• **EXERCISE**:
Copy each of the following lines exactly as it appears.

• **GIVEN DATA**:
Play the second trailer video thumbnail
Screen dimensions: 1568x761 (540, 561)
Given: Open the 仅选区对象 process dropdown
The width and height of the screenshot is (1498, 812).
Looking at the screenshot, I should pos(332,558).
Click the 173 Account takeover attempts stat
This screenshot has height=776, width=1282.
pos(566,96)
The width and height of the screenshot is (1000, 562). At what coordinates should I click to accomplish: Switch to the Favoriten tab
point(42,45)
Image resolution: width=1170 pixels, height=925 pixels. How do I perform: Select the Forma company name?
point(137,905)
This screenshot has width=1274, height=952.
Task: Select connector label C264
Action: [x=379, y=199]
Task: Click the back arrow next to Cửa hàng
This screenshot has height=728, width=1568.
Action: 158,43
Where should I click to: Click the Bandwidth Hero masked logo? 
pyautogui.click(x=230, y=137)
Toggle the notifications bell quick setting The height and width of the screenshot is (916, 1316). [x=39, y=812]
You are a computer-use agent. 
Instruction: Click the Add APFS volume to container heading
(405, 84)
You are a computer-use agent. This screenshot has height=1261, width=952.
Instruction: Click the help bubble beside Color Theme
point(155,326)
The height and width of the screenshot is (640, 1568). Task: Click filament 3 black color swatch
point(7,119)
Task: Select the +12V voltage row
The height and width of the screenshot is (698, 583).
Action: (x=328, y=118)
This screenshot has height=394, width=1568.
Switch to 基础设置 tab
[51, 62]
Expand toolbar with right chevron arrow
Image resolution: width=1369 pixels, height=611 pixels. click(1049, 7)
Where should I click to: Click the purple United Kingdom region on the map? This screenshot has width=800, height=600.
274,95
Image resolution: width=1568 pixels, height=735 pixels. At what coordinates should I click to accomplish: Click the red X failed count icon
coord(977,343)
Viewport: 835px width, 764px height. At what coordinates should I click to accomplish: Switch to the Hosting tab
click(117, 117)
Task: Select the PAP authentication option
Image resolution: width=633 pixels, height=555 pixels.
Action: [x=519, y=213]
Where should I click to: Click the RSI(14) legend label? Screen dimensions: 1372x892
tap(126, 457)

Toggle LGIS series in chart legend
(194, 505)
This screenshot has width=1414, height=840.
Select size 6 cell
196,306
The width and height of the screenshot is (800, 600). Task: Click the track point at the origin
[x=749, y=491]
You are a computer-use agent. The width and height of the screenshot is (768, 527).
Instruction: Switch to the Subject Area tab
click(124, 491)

• **OUTPUT**:
Play the second trailer video thumbnail
Screen dimensions: 1568x761 (540, 561)
Given: Open the 仅选区对象 process dropdown
The width and height of the screenshot is (1498, 812).
Looking at the screenshot, I should pos(332,558).
Click the 173 Account takeover attempts stat
This screenshot has height=776, width=1282.
pos(566,96)
The width and height of the screenshot is (1000, 562). At what coordinates should I click to accomplish: Switch to the Favoriten tab
point(42,45)
Image resolution: width=1170 pixels, height=925 pixels. How do I perform: Select the Forma company name?
point(137,905)
This screenshot has width=1274, height=952.
Task: Select connector label C264
Action: [x=379, y=199]
Task: Click the back arrow next to Cửa hàng
This screenshot has height=728, width=1568.
Action: 158,43
Where should I click to: Click the Bandwidth Hero masked logo? 
pyautogui.click(x=230, y=137)
Toggle the notifications bell quick setting The height and width of the screenshot is (916, 1316). [x=39, y=812]
You are a computer-use agent. 
Instruction: Click the Add APFS volume to container heading
(405, 84)
You are a computer-use agent. This screenshot has height=1261, width=952.
Instruction: Click the help bubble beside Color Theme
point(155,326)
The height and width of the screenshot is (640, 1568). Task: Click filament 3 black color swatch
point(7,119)
Task: Select the +12V voltage row
The height and width of the screenshot is (698, 583).
Action: (x=328, y=118)
This screenshot has height=394, width=1568.
Switch to 基础设置 tab
[51, 62]
Expand toolbar with right chevron arrow
Image resolution: width=1369 pixels, height=611 pixels. click(1049, 7)
Where should I click to: Click the purple United Kingdom region on the map? This screenshot has width=800, height=600.
274,95
Image resolution: width=1568 pixels, height=735 pixels. At what coordinates should I click to accomplish: Click the red X failed count icon
coord(977,343)
Viewport: 835px width, 764px height. At what coordinates should I click to accomplish: Switch to the Hosting tab
click(117, 117)
Task: Select the PAP authentication option
Image resolution: width=633 pixels, height=555 pixels.
Action: [x=519, y=213]
Where should I click to: Click the RSI(14) legend label? Screen dimensions: 1372x892
tap(126, 457)

Toggle LGIS series in chart legend
(194, 505)
This screenshot has width=1414, height=840.
Select size 6 cell
196,306
The width and height of the screenshot is (800, 600). Task: Click the track point at the origin
[x=749, y=491]
You are a computer-use agent. The width and height of the screenshot is (768, 527).
Instruction: Switch to the Subject Area tab
click(124, 491)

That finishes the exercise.